Monsanto Company shareholders recently voted down a proposal that would have required the company to provide a report related to the labeling of food produced with genetic engineering. A final tally showed that only 4.16% of shareholder votes were in favor of the proposal.
The vote was taken during the company’s 14th annual meeting for shareholders at its corporate headquarters in St. Louis. A live audio feed of the meeting was provided to the public.
Harrington Investments Inc., based in Napa, Calif., proposed the resolution as part of activists’ efforts to force Monsanto to work toward mandatory labeling of foods with genetically modified organisms (GMOs).
The resolution marked the first time a shareholder had introduced a food-labeling resolution regarding food with GMOs. However, according to an article published earlier this week in the International Business Times, John Harrington, president of the firm, held only 30 shares of Monsanto stock as of last August.
In response to the proposed resolution, Hugh Grant, president and CEO of Monsanto, says the company strongly supports voluntary labeling of genetically engineered foods but is opposed to mandatory labeling as it could imply to consumers that a specific food item is inferior or unsafe.
Grant adds that he believes company personnel need to engage more with consumers, in addition to farmers and company investors, about their food concerns.
"We understand there’s increased interest in the food we eat ... that people have questions, and we need to answer them," Grant says. "We have an obligation to listen so stakeholders are informed. We know we need to work harder."

▬▬▬▬▬▬▬▬▬▬

**Brief 1:**
In the Monsanto shareholder vote article, what percentage of shareholder votes supported the proposal?
**Brief 2:**
Take the part of the Monsanto shareholder vote article that opens with the words containing "The vote was" and closes with "of last August.", and write it out with "motion" substituted for "resolution" each time it appears.

▬▬▬▬▬▬▬▬▬▬

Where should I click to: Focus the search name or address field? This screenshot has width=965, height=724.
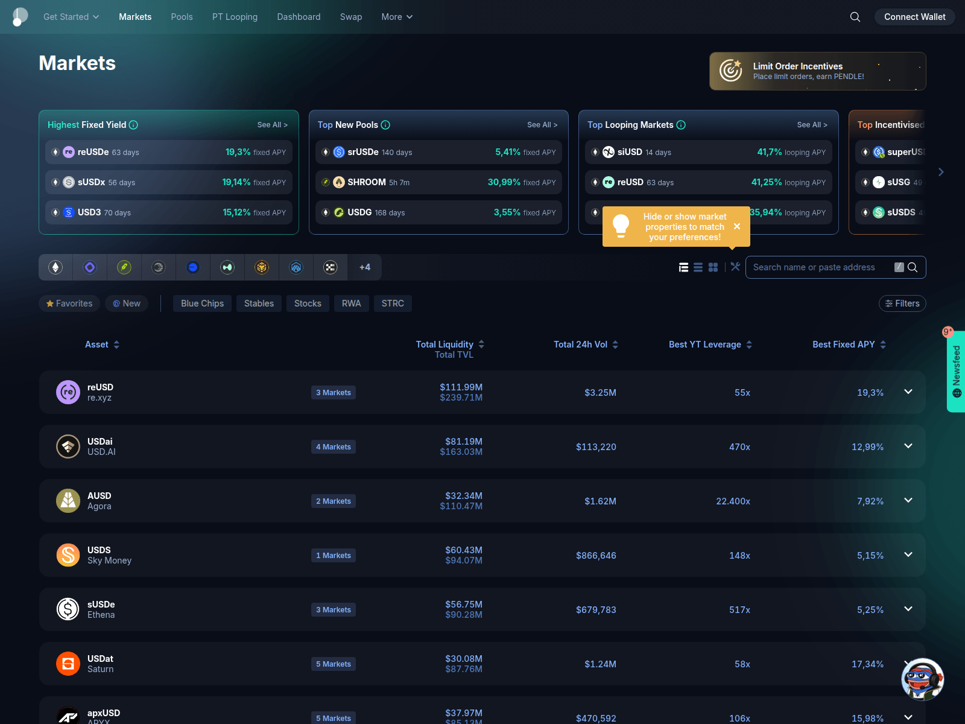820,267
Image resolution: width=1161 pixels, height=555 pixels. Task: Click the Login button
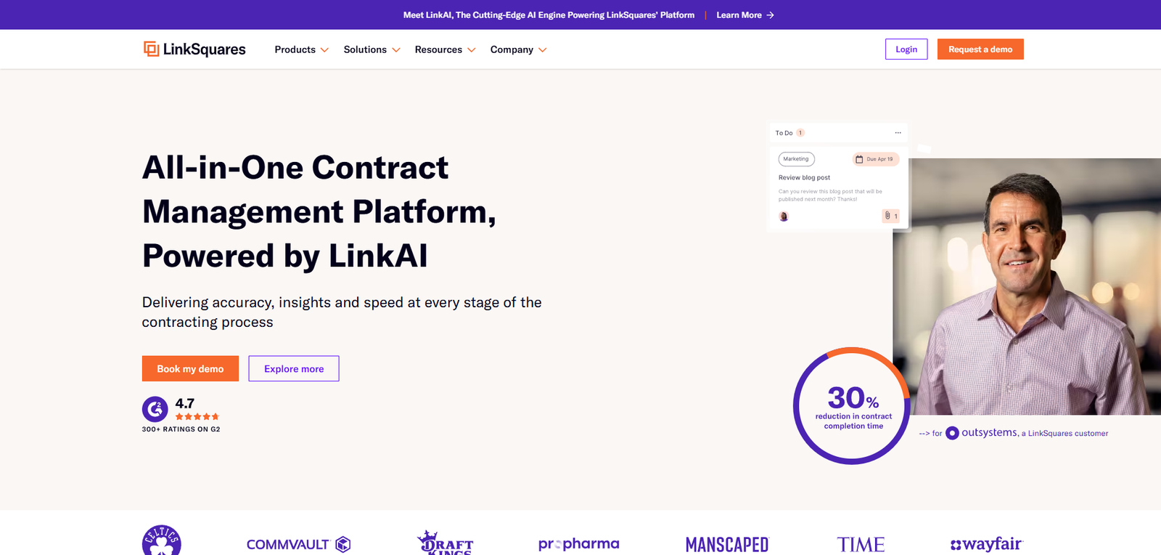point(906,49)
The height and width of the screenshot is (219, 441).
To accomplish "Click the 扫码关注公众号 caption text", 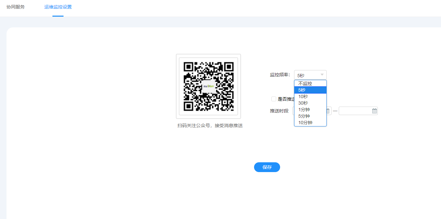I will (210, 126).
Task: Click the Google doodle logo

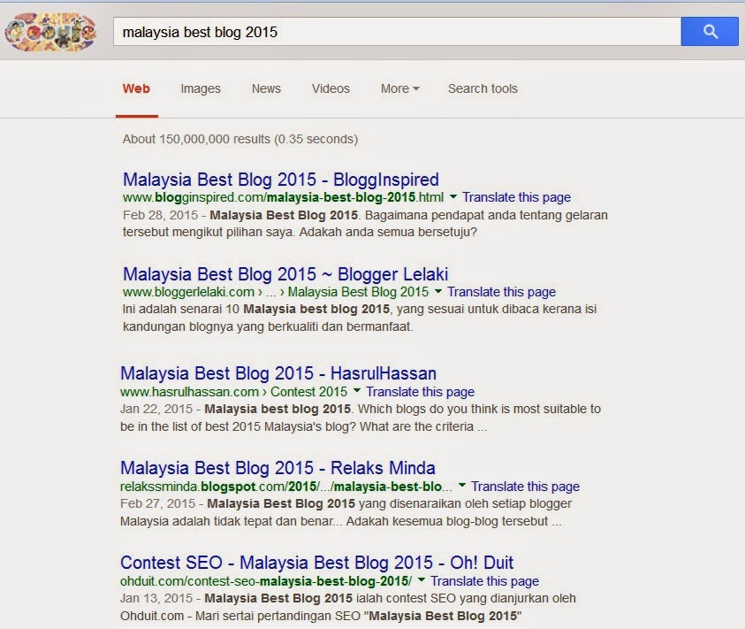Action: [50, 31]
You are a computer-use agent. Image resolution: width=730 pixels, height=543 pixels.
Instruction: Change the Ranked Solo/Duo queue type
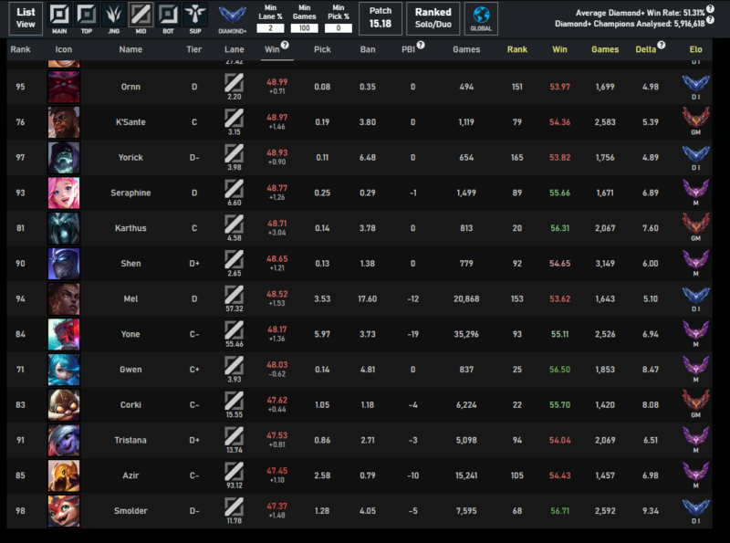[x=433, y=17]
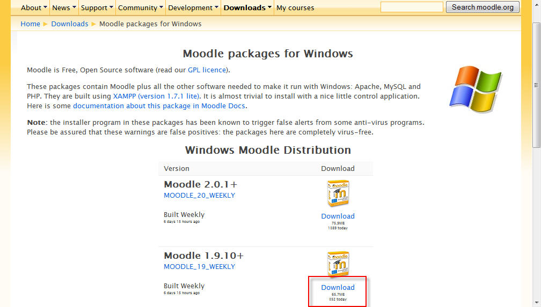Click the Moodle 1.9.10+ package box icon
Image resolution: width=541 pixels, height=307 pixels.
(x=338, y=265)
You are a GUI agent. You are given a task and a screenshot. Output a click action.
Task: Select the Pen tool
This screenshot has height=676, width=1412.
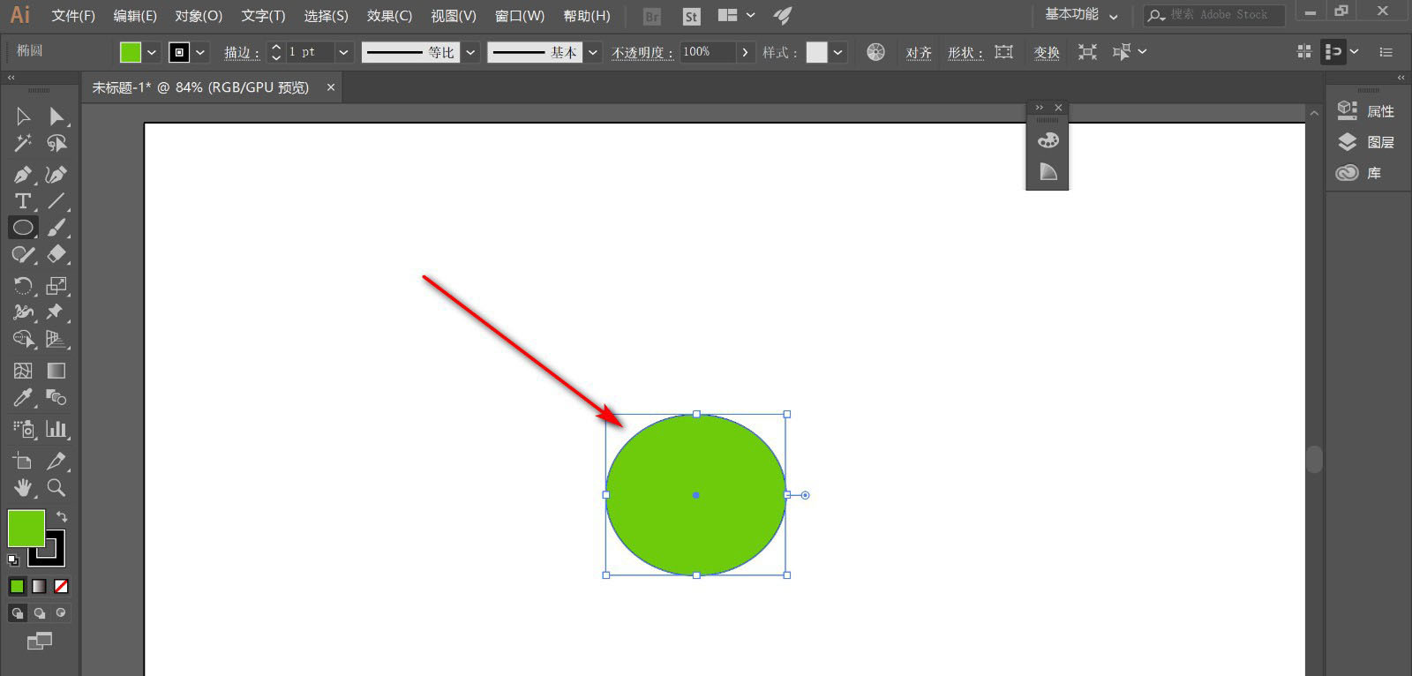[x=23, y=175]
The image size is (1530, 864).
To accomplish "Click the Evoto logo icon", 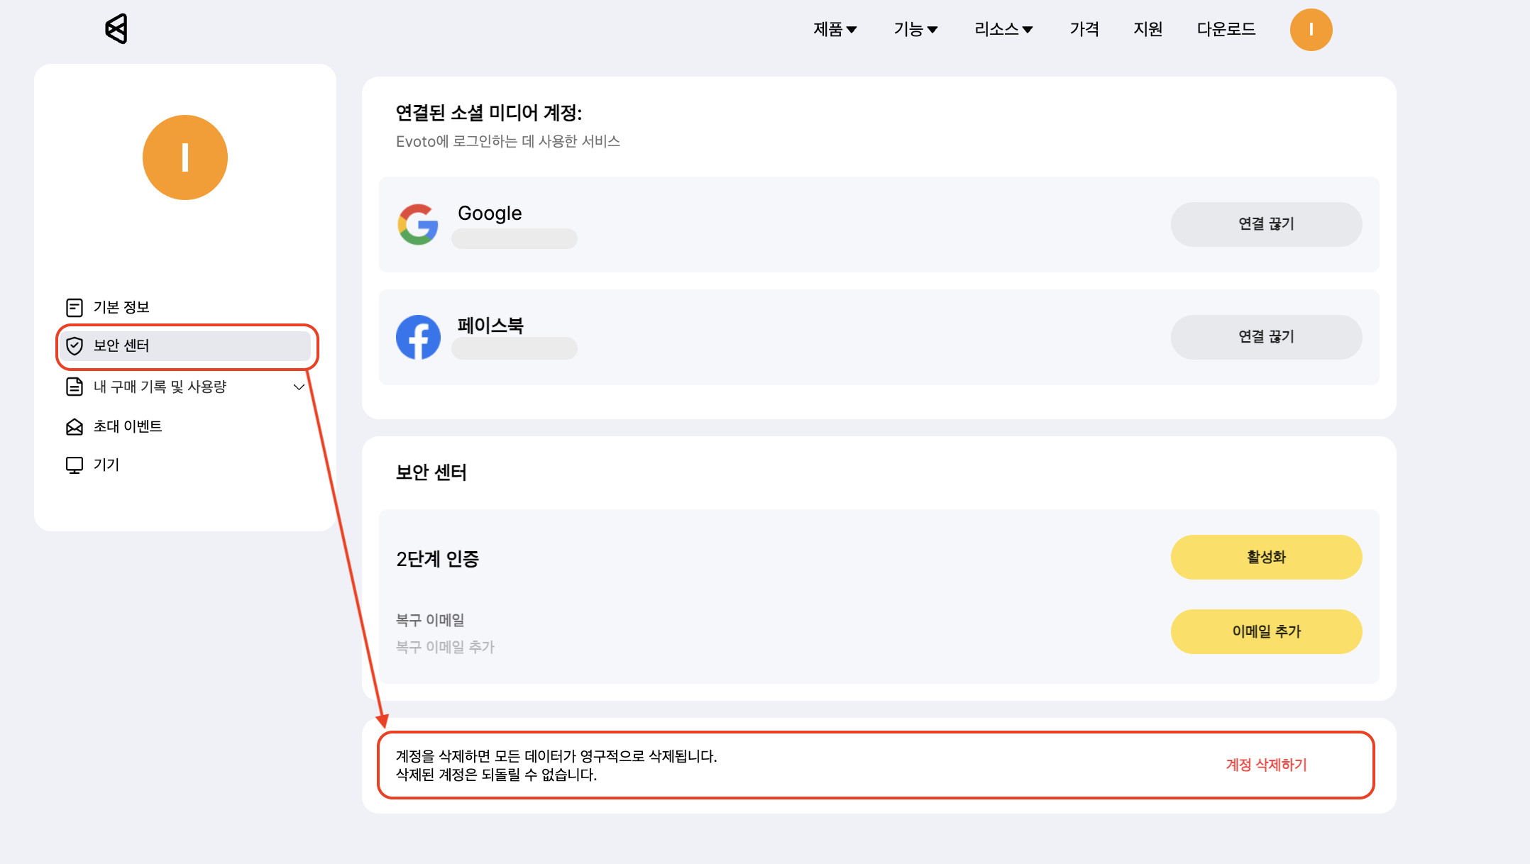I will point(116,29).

▬▬▬▬▬▬▬▬▬▬

**Written solution 1:**
4.16%

**Written solution 2:**
The vote was taken during the company’s 14th annual meeting for shareholders at its corporate headquarters in St. Louis. A live audio feed of the meeting was provided to the public.
Harrington Investments Inc., based in Napa, Calif., proposed the motion as part of activists’ efforts to force Monsanto to work toward mandatory labeling of foods with genetically modified organisms (GMOs).
The motion marked the first time a shareholder had introduced a food-labeling motion regarding food with GMOs. However, according to an article published earlier this week in the International Business Times, John Harrington, president of the firm, held only 30 shares of Monsanto stock as of last August.